(STATED EXERCISE) Please copy the following records verbatim, keeping every line as it appears.

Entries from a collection

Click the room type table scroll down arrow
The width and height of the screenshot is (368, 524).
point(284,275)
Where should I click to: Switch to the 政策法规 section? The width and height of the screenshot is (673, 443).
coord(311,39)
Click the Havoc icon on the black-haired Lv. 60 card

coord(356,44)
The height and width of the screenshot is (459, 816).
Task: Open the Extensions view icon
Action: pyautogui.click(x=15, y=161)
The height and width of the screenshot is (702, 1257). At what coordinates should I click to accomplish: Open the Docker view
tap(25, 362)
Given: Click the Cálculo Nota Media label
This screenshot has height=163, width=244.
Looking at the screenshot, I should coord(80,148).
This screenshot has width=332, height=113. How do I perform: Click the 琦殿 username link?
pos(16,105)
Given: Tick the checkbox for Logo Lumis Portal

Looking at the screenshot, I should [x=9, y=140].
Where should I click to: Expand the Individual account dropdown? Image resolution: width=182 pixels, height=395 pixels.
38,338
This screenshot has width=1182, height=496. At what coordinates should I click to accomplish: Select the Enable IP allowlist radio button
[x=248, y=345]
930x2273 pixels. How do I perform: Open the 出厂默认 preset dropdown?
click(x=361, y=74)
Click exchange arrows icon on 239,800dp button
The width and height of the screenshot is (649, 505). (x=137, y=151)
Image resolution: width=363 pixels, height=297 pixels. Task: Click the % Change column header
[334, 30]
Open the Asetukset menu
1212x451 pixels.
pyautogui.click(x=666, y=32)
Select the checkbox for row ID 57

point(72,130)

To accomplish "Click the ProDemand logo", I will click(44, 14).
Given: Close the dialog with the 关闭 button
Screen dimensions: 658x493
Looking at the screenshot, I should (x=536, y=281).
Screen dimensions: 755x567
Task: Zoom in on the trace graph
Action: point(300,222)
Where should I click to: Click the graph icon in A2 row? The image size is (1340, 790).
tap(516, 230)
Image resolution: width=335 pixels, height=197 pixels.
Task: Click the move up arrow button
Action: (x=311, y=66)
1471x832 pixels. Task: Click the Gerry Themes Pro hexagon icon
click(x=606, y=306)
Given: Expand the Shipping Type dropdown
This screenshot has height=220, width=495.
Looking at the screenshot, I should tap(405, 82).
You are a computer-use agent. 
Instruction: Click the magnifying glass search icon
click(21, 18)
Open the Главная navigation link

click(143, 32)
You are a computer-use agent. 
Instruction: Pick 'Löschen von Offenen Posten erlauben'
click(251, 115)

(REPLY)
Click the room type table scroll down arrow
The width and height of the screenshot is (368, 524).
point(284,275)
Where should I click to: Switch to the 政策法规 section? The width and height of the screenshot is (673, 443).
coord(311,39)
Click the Havoc icon on the black-haired Lv. 60 card

coord(356,44)
The height and width of the screenshot is (459, 816).
Task: Open the Extensions view icon
Action: pyautogui.click(x=15, y=161)
The height and width of the screenshot is (702, 1257). At what coordinates should I click to accomplish: Open the Docker view
tap(25, 362)
Given: Click the Cálculo Nota Media label
This screenshot has height=163, width=244.
Looking at the screenshot, I should coord(80,148).
This screenshot has width=332, height=113. How do I perform: Click the 琦殿 username link?
pos(16,105)
Given: Tick the checkbox for Logo Lumis Portal

Looking at the screenshot, I should [x=9, y=140].
Where should I click to: Expand the Individual account dropdown? Image resolution: width=182 pixels, height=395 pixels.
38,338
This screenshot has width=1182, height=496. At what coordinates should I click to accomplish: Select the Enable IP allowlist radio button
[x=248, y=345]
930x2273 pixels. How do I perform: Open the 出厂默认 preset dropdown?
click(x=361, y=74)
Click exchange arrows icon on 239,800dp button
The width and height of the screenshot is (649, 505). (x=137, y=151)
Image resolution: width=363 pixels, height=297 pixels. Task: Click the % Change column header
[334, 30]
Open the Asetukset menu
1212x451 pixels.
pyautogui.click(x=666, y=32)
Select the checkbox for row ID 57

point(72,130)

To accomplish "Click the ProDemand logo", I will click(44, 14).
Given: Close the dialog with the 关闭 button
Screen dimensions: 658x493
Looking at the screenshot, I should (x=536, y=281).
Screen dimensions: 755x567
Task: Zoom in on the trace graph
Action: point(300,222)
Where should I click to: Click the graph icon in A2 row? The image size is (1340, 790).
tap(516, 230)
Image resolution: width=335 pixels, height=197 pixels.
Task: Click the move up arrow button
Action: (x=311, y=66)
1471x832 pixels. Task: Click the Gerry Themes Pro hexagon icon
click(x=606, y=306)
Given: Expand the Shipping Type dropdown
This screenshot has height=220, width=495.
Looking at the screenshot, I should tap(405, 82).
You are a computer-use agent. 
Instruction: Click the magnifying glass search icon
click(21, 18)
Open the Главная navigation link

click(143, 32)
You are a computer-use agent. 
Instruction: Pick 'Löschen von Offenen Posten erlauben'
click(251, 115)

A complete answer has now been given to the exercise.